Tell The Truth …

Wow, that can be a little scary.

I mean, who’s truth?

 
I am quick with the ‘truths’ I see in you, what you might change, how you might be better, do better… blah… blah.

But what is that saying about me? Do I have the courage to sit with the reflection of what I see or say?

Am I willing to recognize myself in that person, at that moment?

Can I do anything to change it?

 
Just for the record, reflection, as I’m using it, is not a denigration of self. It is the capacity to see oneself without judgement. Accountability strengthens me.

And the funny (not haha) thing is that a split-second emotional reaction can be the buzzing neon sign pointing out a thing I could learn about Me. If I’m fixated on you, well, I’m wasting the precious time and energy I could be using in this life to grow.

Accountability is the thing that tills my inner soil. With newly turned soil I am able to feel the seeds of mis-guided projections and perceptions sown in my long ago past. Today one of them broke through.

As her metaphorical little green head crested through a crack in my heart, I couldn’t deny her any longer. I had to accept the truth that something I said to someone wasn’t in my integrity.

Where did it come from? This was mine, not theirs. Their role had nothing to do with my reaction. I tussled with that for a second or two, then… I got it.

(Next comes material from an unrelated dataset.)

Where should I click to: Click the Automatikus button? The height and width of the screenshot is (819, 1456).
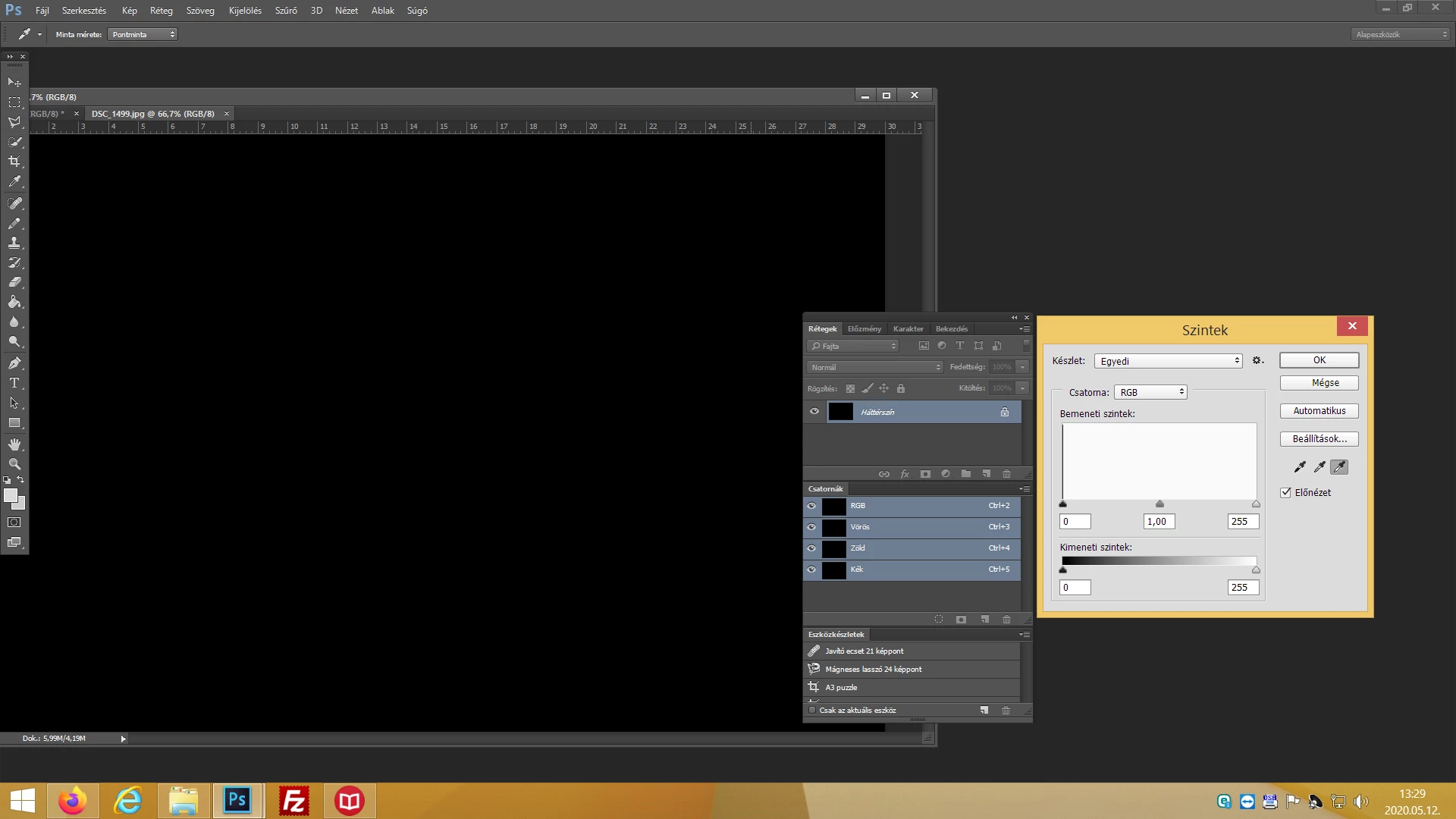click(1319, 411)

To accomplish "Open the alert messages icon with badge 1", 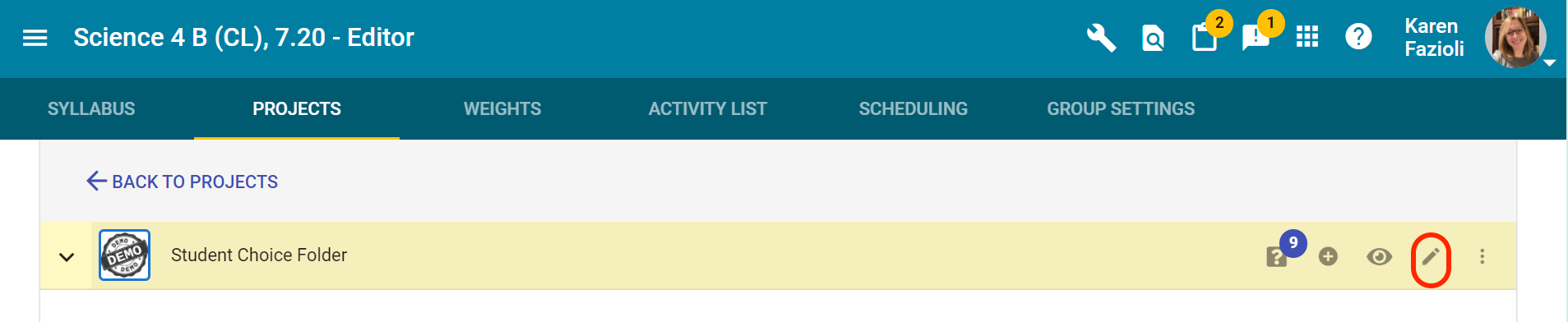I will coord(1256,38).
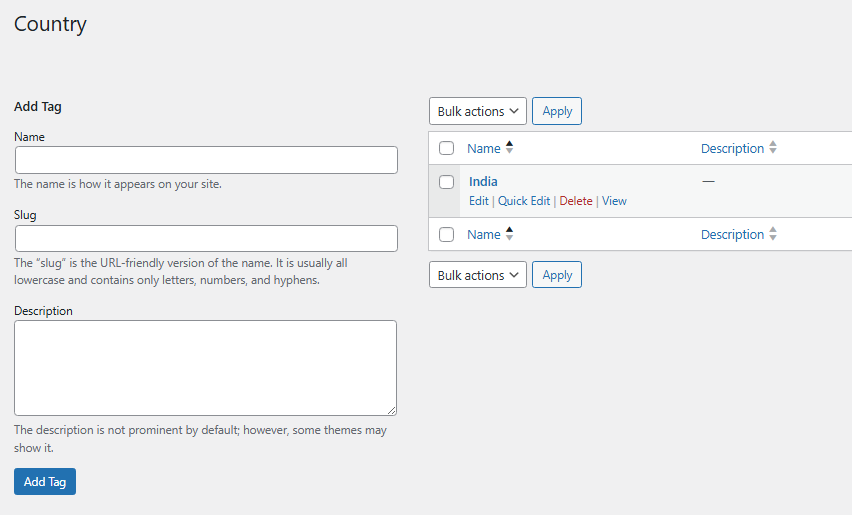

This is my dirty porch to sweep, no one else’s.

Yep, telling the truth to myself can be the hardest of all.

 
I would have to admit to my smallness, my fears, my hidden agendas in the presence of the one being judged, into whose life I had inserted my opinion, who’s personal authority I may have knee-capped. Whoa, scary stuff.

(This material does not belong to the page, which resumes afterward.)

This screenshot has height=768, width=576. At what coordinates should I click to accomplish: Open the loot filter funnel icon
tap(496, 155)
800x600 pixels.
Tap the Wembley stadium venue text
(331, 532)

And yet, accountability is the only road left for me to walk. As I write, feelings of tenderness and self-acceptance are settling in. Baby steps. Growth, I remind myself, happens when one is ready.

Today I was ready.

 
Grabbing up my phone, I called. Truth seemed to envelop us through the vibratory frequency of intention. I owned my behavior. We were both able to speak of our fears, realize our very human silliness, share a chuckle, let it all go, and start over.

My actions have added a new layer of conscious understanding, while my words have given new direction to the unfolding trajectory of my life.

Whew! Truth seems to be the best-lit path home.

Let your heart teach your thoughts to speak the words that reveal your authentic truth.

Sweet mystery!

 
This essence of you reverberates into infinity.